Carter, 32, last year sought to neutralize such attacks by posting confessional tweets about his personal life. If reelected, he said, he’ll work to pass laws to legalize marijuana, allow teachers to strike and repeal the state’s 1947 “right-to-work” law, which says employees can’t be forced to join a union.
“He’s running absolutely the most disgusting personal smear campaign that I’ve ever seen,” Carter said of Lovejoy. “There are far more people who vote for Democrats in this district than people who vote for Republicans.”
Darrell H. “D.J.” Jordan Jr., the former vice chair of the Prince William County Republican Committee, has struck a mostly moderate tone in his bid to unseat Guzman, who in 2017 beat longtime Republican delegate Scott Lingamfelter by nearly 10 points.
Jordan, 41, was among the first local Republicans to openly criticize John Gray, the party’s nominee for chairman of the county Board of Supervisors, over a host of deleted inflammatory tweets. He also supports working to reduce greenhouse gas emissions, saying it should be done through public-private partnerships and tax incentives.
He has criticized Guzman for opposing a bill that requires schools to allow parents to opt their children out of programs to prevent bullying and suicide if they believe the content is too graphic.
Guzman, 46, said she voted against the bill because, among other things, it may keep students from recognizing that they’re being victimized.
She touted her co-sponsorship of a 2018 law that steered $102 million in gasoline taxes to commuter rail and bus services in the region and says she wants to further increase public transportation funding.

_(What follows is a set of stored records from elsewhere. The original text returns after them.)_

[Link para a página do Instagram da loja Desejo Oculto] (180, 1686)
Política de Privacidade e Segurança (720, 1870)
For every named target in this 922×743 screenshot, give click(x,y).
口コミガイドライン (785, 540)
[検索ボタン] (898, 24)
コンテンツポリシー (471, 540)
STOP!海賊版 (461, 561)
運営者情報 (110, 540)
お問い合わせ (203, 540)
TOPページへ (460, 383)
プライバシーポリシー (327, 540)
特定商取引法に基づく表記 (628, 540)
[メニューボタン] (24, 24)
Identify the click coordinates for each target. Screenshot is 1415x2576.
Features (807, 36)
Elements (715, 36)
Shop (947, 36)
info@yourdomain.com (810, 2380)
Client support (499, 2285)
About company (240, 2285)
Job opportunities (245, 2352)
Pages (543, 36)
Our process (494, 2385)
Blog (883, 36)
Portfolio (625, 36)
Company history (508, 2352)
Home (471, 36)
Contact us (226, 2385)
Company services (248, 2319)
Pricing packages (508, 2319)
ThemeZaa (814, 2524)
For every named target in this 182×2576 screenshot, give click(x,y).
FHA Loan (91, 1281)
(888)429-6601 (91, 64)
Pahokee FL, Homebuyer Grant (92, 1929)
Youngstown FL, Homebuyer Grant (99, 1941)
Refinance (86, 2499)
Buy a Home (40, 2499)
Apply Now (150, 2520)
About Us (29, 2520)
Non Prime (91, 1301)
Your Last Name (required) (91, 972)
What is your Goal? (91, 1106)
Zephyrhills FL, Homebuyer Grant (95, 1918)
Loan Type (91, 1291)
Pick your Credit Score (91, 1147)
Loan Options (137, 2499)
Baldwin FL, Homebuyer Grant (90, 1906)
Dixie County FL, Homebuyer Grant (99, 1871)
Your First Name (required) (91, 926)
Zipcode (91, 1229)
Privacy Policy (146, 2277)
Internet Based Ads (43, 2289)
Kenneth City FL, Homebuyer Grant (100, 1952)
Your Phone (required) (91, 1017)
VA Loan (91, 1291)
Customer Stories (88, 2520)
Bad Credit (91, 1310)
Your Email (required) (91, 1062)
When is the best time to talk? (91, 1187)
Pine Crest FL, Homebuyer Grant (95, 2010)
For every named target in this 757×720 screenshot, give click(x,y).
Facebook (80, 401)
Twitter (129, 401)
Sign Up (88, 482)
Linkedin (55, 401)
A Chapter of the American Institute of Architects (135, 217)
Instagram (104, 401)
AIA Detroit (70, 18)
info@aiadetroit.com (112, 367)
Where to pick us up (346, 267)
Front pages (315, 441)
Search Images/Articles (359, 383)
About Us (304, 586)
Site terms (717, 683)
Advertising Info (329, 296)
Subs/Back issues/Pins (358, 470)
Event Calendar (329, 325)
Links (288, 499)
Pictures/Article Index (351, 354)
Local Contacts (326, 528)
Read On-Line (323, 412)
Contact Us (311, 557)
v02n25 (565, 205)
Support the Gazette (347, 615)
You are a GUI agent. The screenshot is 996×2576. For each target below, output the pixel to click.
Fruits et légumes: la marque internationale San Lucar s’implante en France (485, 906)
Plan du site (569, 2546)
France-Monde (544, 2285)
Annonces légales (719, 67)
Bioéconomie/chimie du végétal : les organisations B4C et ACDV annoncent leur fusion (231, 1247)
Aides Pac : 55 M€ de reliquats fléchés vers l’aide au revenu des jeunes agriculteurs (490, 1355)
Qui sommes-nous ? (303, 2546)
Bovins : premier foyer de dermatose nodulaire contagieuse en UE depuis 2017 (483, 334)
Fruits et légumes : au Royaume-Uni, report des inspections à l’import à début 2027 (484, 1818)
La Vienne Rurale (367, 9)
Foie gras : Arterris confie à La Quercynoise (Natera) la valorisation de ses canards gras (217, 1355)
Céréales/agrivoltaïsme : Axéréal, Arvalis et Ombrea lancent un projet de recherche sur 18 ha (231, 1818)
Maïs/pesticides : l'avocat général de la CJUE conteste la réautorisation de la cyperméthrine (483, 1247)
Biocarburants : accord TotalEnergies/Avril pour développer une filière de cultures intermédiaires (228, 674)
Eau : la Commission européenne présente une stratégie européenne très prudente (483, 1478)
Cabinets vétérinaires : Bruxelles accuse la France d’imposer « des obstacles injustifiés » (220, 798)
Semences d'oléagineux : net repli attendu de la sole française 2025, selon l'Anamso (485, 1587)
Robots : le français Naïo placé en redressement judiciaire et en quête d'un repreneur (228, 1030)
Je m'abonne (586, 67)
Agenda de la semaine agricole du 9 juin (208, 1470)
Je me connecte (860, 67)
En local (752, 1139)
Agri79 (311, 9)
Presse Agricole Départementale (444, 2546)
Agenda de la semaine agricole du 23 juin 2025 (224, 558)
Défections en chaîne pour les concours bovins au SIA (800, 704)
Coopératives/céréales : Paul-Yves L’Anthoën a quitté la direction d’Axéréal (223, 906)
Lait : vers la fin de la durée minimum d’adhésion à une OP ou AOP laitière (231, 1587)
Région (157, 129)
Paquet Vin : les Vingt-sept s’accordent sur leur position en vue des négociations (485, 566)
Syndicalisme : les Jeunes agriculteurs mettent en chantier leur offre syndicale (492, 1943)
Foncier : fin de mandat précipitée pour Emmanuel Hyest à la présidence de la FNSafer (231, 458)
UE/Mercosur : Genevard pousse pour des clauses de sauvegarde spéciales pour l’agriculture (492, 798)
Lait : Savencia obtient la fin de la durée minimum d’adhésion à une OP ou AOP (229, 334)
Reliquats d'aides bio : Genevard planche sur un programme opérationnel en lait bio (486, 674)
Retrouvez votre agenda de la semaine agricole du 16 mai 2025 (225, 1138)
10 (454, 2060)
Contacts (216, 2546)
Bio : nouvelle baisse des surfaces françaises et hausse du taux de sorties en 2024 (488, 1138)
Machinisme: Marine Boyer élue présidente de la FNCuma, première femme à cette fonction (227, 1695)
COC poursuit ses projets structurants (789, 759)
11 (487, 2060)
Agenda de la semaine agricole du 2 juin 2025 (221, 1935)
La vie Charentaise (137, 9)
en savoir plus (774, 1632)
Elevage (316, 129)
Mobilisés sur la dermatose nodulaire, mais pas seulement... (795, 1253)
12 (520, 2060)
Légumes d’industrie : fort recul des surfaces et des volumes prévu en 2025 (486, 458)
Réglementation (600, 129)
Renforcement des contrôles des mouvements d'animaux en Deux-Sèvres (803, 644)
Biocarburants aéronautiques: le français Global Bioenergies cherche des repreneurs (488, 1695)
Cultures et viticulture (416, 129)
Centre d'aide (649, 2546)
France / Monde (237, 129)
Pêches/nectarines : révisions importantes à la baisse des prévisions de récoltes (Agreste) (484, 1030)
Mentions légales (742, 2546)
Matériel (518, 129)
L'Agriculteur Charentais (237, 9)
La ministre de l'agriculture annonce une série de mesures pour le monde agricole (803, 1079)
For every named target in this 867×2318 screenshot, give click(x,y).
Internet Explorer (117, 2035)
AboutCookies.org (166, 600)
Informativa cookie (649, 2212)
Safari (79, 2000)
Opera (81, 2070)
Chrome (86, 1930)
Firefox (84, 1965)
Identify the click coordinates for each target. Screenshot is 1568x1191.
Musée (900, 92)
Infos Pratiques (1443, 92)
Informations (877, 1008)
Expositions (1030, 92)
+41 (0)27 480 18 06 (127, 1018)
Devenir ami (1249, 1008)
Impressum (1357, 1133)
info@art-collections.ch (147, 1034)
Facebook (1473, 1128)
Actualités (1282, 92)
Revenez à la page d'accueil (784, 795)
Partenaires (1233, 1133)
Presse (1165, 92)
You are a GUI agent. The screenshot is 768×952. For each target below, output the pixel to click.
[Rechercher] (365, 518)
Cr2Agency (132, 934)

Guzman accused Jordan of trying to gloss over his past support for Trump and Corey A. Stewart, the outspoken Republican county board chairman who is not seeking reelection.
“His logo is blue. His literature doesn’t say he’s the Republican candidate in the race,” she said of Jordan. “You have to start by being honest and transparent.”
Stephen J. Farnsworth, a political science professor at the University of Mary Washington in Fredericksburg, said Republicans are doing what they need to do to be competitive in the suburbs.
But, he added, “It’s very hard for them to be heard over the gale-force winds coming out of Washington.”